━━ INFORMATION SHOWN

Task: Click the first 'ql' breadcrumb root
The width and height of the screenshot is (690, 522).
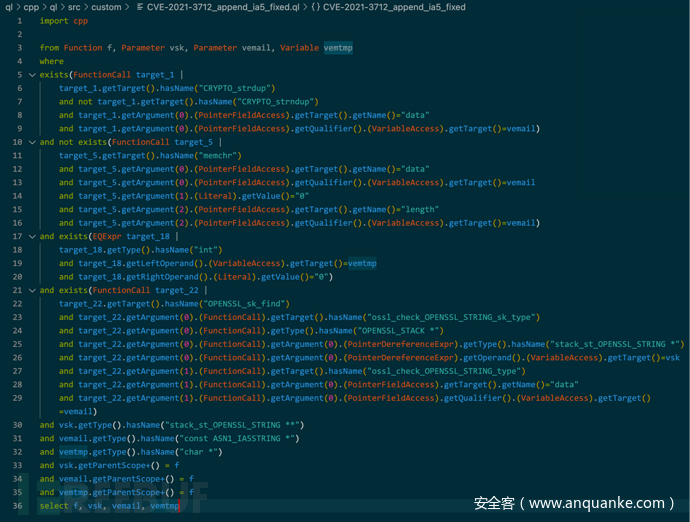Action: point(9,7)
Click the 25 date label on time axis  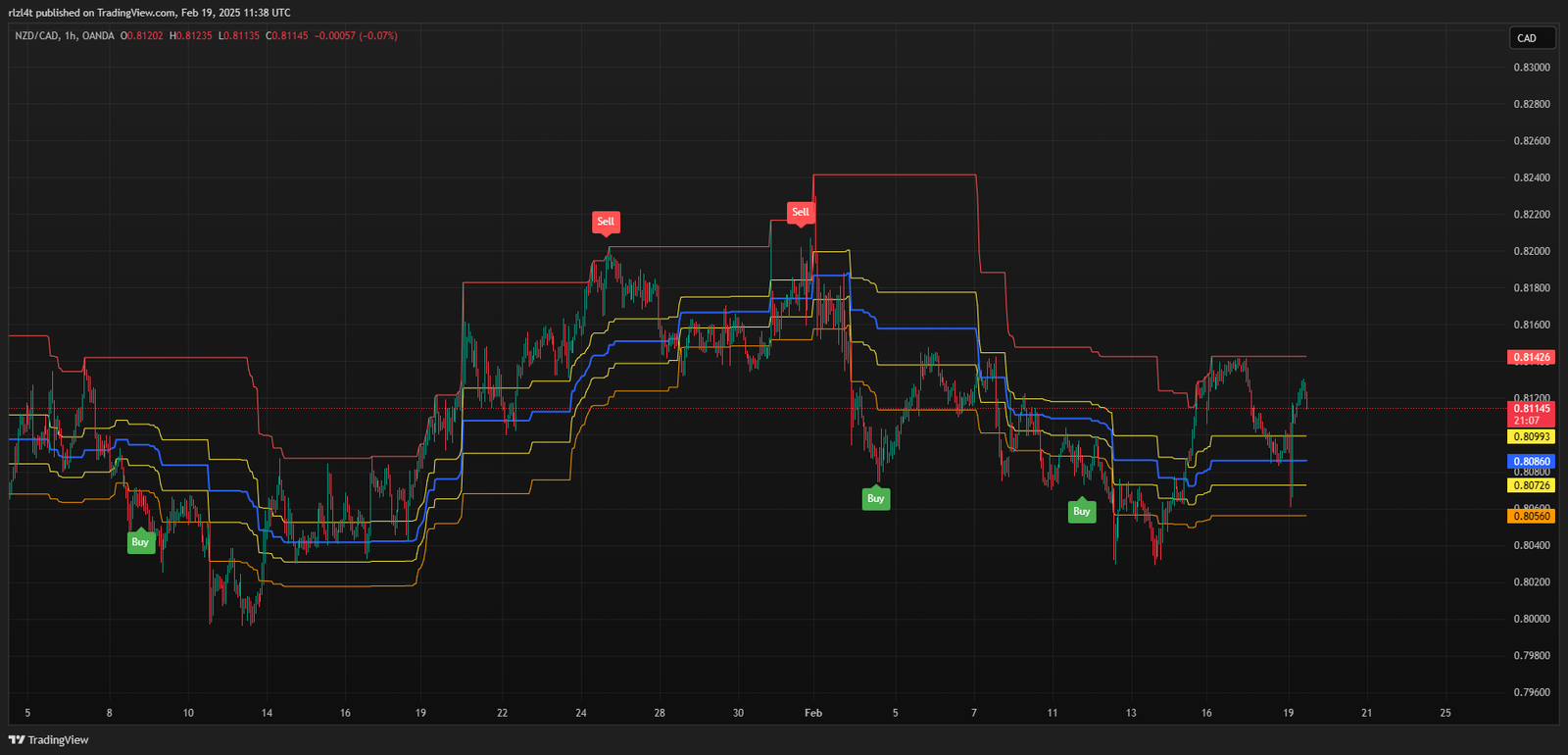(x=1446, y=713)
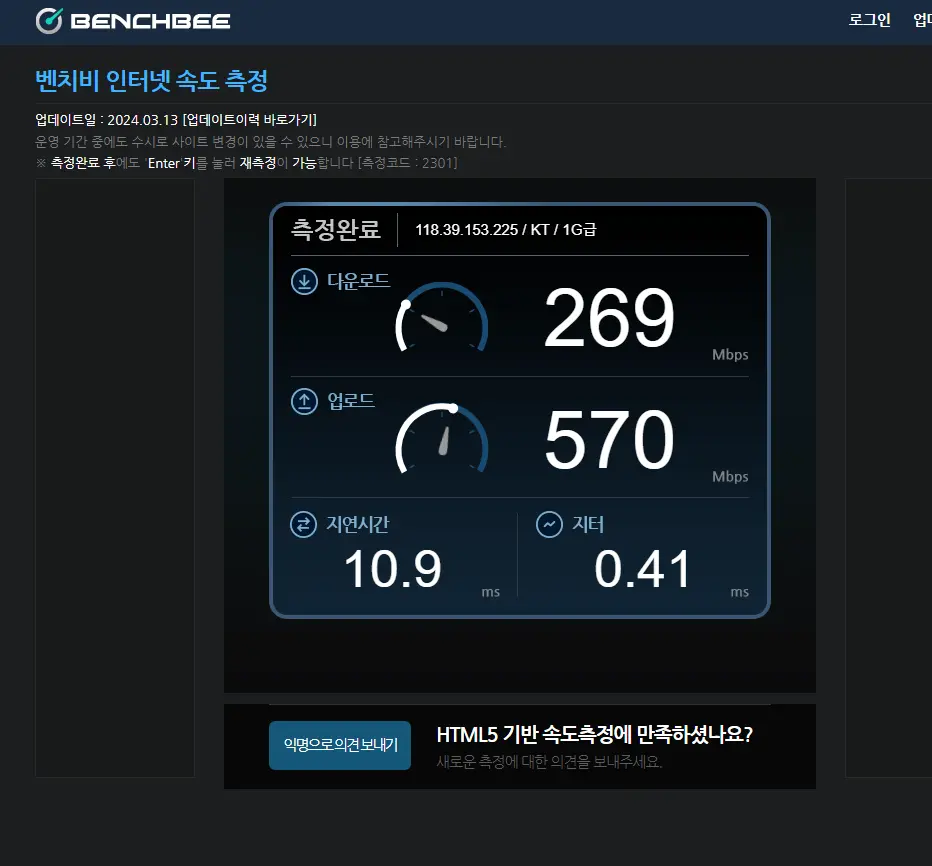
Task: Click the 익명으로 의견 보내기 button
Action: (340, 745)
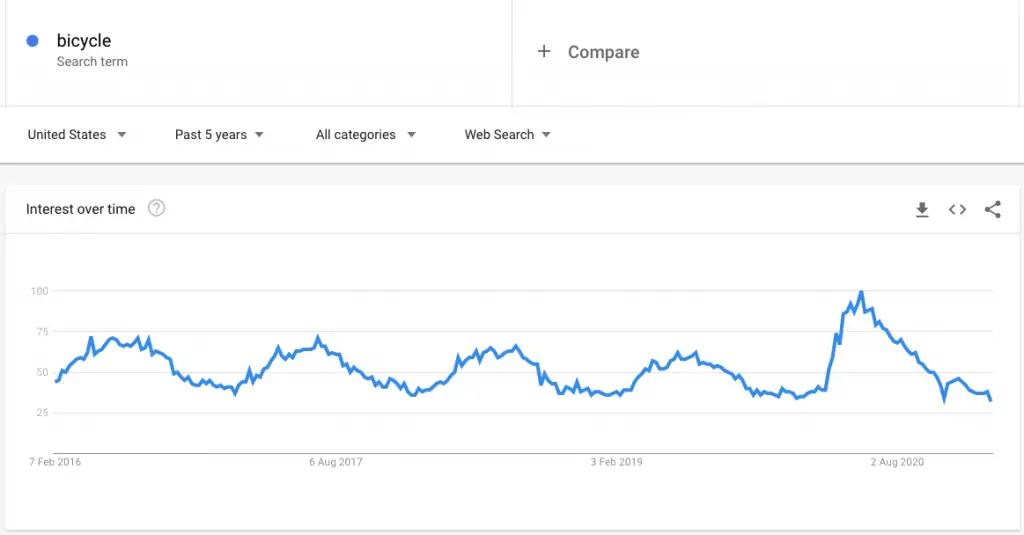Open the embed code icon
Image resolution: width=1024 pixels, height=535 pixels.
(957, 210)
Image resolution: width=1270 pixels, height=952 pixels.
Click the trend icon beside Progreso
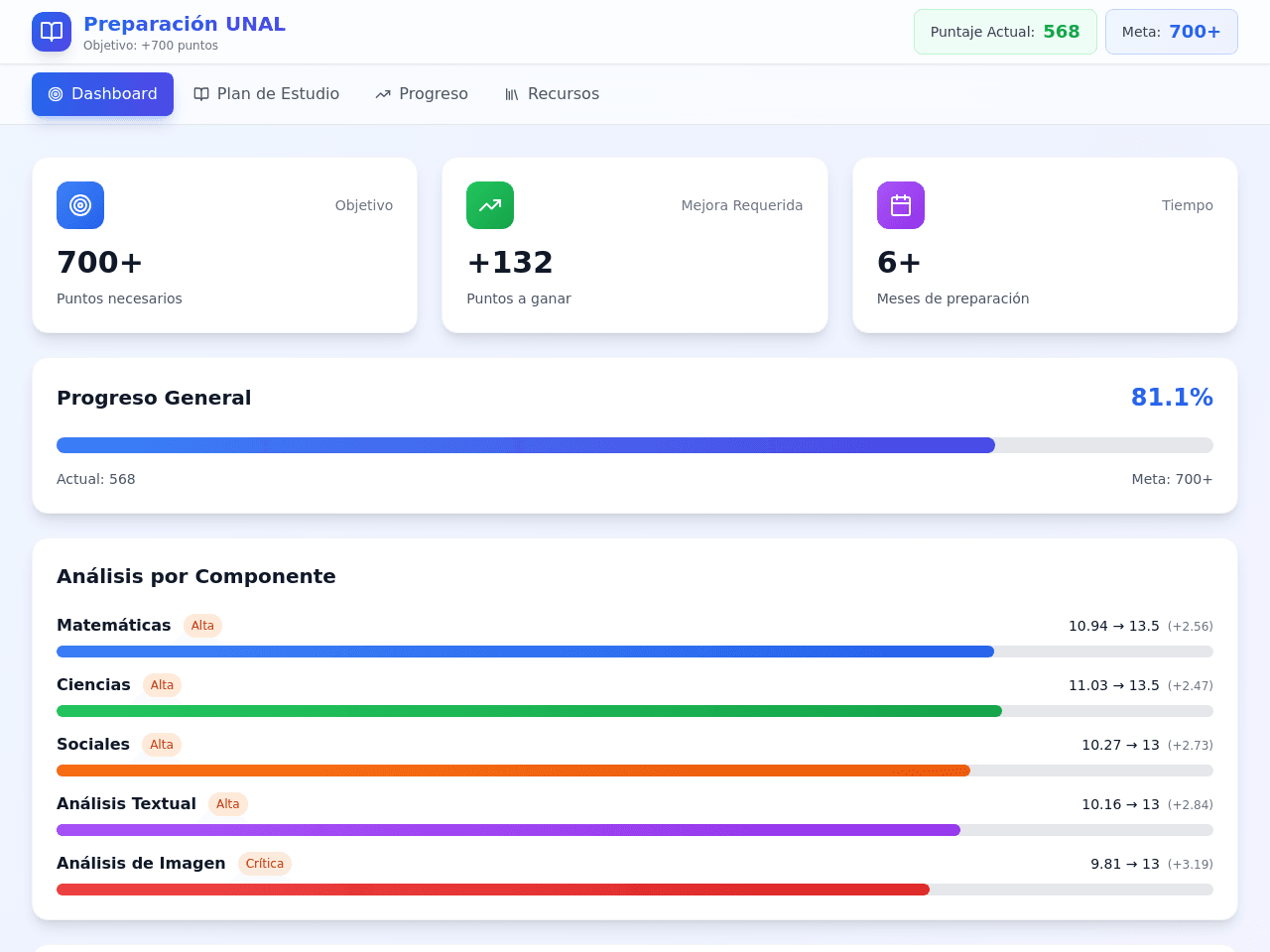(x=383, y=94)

━━━━

AIM OF THE EXERCISE |
Reproduce exactly and only the lines from the "Image resolution: width=1270" line to the last line of the records above. Do not carry over any pictures.

EXPECTED ANSWER |
Image resolution: width=1270 pixels, height=952 pixels.
Click the trend icon beside Progreso
(x=383, y=94)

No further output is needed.